Although polls numbers demonstrated a generally high interest in women’s health rights, the focus for women isn’t only tilted towards pro-choice. Views on this issue lie on a spectrum and can hold a strong influence on presidential support.
“I will never support a candidate who believes abortion is okay,” said Zimmerman. “Hillary not only supports abortion but also supports Planned Parenthood, which was exposed to have done terrible and illegal abortions, yet still receives funding.”
But do the issues even matter?
Despite the anxiety over foreign policy and the national debt, these issues doesn’t seem to be the main topics of political conversations on campus. According to some students, this has to do with the big personalities of history’s two most polarizing and unlikeable candidates.

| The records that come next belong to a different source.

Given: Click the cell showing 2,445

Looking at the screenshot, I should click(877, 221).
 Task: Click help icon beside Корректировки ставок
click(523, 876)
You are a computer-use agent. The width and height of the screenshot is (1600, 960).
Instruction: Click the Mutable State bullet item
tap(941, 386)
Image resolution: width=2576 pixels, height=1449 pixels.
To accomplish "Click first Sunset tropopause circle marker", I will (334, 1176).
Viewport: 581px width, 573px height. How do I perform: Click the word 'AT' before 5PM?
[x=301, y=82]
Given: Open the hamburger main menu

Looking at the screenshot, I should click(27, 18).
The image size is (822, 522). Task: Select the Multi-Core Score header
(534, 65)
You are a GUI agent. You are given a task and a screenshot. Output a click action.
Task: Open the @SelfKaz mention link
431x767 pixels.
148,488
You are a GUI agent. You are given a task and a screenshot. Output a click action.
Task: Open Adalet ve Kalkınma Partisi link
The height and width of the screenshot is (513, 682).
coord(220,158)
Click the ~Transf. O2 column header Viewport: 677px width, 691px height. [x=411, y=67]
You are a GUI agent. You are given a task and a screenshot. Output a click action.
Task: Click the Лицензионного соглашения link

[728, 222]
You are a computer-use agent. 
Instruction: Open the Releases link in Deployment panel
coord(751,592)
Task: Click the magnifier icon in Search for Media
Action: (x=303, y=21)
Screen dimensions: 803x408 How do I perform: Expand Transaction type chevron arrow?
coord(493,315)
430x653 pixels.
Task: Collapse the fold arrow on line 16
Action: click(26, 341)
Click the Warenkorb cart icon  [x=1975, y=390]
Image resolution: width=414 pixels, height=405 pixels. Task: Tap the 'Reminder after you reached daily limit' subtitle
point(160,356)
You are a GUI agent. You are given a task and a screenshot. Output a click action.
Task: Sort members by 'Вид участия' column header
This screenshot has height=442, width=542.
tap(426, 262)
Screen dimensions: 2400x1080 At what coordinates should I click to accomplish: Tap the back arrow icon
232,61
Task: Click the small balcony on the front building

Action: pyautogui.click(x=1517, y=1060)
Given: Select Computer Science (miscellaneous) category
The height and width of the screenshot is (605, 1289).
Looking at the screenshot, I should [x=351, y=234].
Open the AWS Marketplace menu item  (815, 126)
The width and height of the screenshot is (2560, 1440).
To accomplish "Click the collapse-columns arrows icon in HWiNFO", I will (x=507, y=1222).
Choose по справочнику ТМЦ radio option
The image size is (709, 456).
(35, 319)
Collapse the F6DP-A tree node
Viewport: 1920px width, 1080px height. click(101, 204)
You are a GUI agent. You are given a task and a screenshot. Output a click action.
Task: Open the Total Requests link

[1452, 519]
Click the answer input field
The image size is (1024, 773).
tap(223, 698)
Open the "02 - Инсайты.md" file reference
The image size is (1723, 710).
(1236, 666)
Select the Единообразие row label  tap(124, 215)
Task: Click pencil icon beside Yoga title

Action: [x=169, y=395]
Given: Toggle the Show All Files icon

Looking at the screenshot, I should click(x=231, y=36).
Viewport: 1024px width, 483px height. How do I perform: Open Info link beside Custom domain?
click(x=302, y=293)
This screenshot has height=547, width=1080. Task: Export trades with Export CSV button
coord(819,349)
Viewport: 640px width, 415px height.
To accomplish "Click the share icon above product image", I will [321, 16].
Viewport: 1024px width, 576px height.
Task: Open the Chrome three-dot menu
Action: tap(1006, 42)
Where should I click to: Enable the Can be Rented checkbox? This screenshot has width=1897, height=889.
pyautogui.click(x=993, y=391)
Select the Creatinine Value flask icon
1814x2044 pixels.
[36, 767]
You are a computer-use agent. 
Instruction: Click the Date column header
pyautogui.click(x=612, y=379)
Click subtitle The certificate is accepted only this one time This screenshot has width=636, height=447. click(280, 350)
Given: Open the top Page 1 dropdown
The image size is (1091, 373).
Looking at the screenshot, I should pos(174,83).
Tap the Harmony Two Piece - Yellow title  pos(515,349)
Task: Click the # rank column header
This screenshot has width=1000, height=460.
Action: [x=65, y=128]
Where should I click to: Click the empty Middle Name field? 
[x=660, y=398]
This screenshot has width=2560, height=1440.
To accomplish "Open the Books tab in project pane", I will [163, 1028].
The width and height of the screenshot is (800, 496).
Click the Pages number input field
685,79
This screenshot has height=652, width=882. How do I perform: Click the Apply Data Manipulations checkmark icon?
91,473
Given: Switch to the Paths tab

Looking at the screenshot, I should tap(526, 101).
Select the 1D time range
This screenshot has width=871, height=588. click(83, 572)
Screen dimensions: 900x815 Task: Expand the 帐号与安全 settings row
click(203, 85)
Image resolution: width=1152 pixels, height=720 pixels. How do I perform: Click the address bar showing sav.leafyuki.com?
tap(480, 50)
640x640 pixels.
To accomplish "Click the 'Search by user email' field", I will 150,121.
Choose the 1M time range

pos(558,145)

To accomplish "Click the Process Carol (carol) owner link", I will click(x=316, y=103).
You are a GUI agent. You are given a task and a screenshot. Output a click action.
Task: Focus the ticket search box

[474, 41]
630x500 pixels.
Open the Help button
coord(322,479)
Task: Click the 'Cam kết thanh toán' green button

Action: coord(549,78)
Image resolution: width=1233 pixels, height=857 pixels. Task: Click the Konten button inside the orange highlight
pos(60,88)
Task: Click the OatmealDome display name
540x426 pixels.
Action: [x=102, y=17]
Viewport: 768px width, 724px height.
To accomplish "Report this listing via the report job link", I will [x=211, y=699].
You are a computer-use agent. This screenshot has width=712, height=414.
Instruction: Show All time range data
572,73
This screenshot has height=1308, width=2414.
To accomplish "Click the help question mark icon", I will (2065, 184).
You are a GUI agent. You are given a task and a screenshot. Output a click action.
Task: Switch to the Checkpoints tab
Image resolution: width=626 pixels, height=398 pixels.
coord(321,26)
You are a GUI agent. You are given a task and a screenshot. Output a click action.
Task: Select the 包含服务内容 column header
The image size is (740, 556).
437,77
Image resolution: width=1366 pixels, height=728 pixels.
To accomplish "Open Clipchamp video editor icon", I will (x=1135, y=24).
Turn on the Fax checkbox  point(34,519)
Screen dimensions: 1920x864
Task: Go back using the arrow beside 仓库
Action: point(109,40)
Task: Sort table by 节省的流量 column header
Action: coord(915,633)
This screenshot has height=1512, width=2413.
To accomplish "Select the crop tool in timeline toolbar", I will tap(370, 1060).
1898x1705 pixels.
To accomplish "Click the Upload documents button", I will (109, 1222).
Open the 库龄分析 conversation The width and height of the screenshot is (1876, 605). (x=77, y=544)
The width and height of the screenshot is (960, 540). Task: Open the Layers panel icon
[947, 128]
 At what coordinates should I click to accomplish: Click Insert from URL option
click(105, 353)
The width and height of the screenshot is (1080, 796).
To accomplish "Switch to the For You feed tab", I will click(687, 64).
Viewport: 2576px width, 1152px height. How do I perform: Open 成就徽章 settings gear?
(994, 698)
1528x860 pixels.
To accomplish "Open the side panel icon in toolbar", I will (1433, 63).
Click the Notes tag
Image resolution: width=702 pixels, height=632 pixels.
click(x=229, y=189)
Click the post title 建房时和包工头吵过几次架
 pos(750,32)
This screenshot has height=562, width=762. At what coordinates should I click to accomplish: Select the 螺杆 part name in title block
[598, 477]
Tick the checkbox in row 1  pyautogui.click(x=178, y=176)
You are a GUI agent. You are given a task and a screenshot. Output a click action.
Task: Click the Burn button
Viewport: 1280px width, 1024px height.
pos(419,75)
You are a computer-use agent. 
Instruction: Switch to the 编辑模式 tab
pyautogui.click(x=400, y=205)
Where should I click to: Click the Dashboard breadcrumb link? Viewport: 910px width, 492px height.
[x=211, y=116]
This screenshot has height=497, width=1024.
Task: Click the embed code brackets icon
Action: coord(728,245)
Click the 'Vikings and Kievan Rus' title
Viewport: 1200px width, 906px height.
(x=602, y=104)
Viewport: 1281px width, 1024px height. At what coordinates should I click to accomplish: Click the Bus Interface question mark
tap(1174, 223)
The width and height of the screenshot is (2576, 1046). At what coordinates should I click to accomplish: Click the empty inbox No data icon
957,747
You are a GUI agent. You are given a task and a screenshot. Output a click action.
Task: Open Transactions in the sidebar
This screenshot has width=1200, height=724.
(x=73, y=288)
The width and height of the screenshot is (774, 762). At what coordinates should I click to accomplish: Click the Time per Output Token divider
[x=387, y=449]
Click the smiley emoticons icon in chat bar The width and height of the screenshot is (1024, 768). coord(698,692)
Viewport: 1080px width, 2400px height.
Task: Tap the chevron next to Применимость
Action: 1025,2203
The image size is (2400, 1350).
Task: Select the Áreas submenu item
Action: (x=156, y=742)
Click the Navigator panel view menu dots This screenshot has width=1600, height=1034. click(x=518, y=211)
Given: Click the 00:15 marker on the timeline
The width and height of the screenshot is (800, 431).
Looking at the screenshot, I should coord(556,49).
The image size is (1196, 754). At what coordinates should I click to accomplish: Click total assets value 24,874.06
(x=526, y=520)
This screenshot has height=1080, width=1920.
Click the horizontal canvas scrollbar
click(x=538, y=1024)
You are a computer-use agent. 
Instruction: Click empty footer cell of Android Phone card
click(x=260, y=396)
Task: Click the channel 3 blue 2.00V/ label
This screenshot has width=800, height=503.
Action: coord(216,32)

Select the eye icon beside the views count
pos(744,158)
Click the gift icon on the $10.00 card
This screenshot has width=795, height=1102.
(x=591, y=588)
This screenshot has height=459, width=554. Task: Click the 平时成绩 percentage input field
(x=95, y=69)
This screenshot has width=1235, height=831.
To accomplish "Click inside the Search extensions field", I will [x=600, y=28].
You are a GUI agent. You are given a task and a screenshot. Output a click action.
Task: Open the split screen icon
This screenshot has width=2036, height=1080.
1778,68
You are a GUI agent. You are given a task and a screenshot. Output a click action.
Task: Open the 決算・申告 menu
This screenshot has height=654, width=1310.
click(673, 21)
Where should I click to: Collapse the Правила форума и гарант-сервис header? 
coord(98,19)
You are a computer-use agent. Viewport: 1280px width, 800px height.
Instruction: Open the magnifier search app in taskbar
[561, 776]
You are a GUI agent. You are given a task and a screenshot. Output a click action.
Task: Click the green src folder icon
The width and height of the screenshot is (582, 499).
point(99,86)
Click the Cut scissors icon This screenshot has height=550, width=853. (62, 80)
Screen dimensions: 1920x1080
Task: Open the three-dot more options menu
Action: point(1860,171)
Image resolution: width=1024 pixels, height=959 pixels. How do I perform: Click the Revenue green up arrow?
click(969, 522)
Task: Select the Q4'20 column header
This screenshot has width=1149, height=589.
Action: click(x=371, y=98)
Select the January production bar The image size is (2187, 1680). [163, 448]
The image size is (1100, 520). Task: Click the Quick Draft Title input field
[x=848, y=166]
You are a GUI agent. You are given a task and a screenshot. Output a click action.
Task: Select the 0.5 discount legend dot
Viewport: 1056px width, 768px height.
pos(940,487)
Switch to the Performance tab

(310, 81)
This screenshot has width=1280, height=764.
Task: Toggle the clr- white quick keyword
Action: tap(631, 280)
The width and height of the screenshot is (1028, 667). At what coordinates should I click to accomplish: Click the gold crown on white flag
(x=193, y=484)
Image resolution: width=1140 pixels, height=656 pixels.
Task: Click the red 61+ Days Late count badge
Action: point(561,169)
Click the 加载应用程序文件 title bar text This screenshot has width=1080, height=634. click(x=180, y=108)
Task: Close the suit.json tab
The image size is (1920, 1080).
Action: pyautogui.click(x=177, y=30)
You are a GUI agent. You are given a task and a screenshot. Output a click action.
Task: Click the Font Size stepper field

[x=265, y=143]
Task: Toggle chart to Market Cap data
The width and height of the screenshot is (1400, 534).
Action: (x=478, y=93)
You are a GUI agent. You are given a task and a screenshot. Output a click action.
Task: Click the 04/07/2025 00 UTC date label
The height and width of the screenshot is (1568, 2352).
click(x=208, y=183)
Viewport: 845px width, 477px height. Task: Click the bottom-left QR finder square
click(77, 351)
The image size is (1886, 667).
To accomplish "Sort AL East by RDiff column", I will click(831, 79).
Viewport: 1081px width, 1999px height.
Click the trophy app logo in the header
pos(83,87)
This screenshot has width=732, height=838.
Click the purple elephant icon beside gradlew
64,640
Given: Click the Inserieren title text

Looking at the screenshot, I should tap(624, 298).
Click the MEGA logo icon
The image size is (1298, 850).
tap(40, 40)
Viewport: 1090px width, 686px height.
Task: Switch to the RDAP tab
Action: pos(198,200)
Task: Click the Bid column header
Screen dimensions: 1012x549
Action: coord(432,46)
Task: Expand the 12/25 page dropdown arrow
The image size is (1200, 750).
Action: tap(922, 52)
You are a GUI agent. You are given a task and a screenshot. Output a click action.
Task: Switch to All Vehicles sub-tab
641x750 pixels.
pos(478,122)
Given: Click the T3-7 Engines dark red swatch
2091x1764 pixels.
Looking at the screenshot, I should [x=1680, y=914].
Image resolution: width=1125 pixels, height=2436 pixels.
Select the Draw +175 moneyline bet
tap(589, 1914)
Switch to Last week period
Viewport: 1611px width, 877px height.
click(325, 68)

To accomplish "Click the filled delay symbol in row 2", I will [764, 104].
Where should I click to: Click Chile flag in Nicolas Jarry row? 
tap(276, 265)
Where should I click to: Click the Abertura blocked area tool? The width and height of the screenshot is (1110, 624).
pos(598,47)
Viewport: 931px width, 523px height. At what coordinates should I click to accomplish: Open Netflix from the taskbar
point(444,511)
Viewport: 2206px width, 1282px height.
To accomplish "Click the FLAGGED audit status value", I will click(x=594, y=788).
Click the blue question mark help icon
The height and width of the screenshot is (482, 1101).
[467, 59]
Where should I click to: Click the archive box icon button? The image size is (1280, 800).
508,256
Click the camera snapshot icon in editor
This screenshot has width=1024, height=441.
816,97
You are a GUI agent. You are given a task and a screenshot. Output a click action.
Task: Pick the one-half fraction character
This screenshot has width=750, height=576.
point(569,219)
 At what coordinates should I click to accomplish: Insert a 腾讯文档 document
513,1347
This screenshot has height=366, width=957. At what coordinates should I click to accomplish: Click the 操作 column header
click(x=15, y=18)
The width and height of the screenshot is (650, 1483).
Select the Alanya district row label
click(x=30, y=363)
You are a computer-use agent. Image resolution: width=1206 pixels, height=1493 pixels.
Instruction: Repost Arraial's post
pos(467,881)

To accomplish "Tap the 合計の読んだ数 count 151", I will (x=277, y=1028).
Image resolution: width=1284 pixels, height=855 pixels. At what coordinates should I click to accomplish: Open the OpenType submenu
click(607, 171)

“Jokes,” Du said when describing these conversations. “Funny things that Trump has said and whether Hillary can capitalize on that. This election season has been more or less pure entertainment,” Du said before the second presidential debate watch party, held at Commons Center. “It has just been a reality TV show with Trump in it and Hillary doing a cameo… Hopefully the candidates between all their jibbering and jabbering will offer a real plan and a real perspective.”
Freshman Jacob Vest shared in Du’s frustrations before the presidential debate. He expressed his hopes to hear more on the carbon tax, wage subsidy and international trade. However, despite Vest’s political interest in hard hitting issues, along with many other Vanderbilt students, he gave an honest assessment about the reality of the campaign and the national political narrative.
“Character is so much more glaring this election,” said Vest. “It’s not as much about issues in this election. The President doesn’t really have that much power over policy and so when the character is so bad, it actually is important.”
Despite the vast support for Hillary, for some, the tone of that vote seems to be less than enthusiastic among Vanderbilt voters. Like much of the United States, students can feel backed into a wall with their candidate options.
Freshman Leah Fields, a student in the political science course U.S. Elections, offered every four years, feels that many people around her–friends, family and especially classmates–are voting the greater of two evils.
“100 percent this ideology exists on campus,” she said. “In politics class when people have spoken, they have repeated the sentiment of ‘Oh, I don’t like either candidate.’”
Fields also felt that character rather than issues tends to carry the political conversation.
“I haven’t had that many conversations actually,” she said. “Just yesterday for the first time, it did come up a little bit. We didn’t really talk about policies. We mentioned the scandals of each candidate.”
The scandals of both candidates seem to upstage the issues in all national, campus-wide and individual conversations. The scandals are well-known and prominent here at home, but are also showcased primely on the international stage.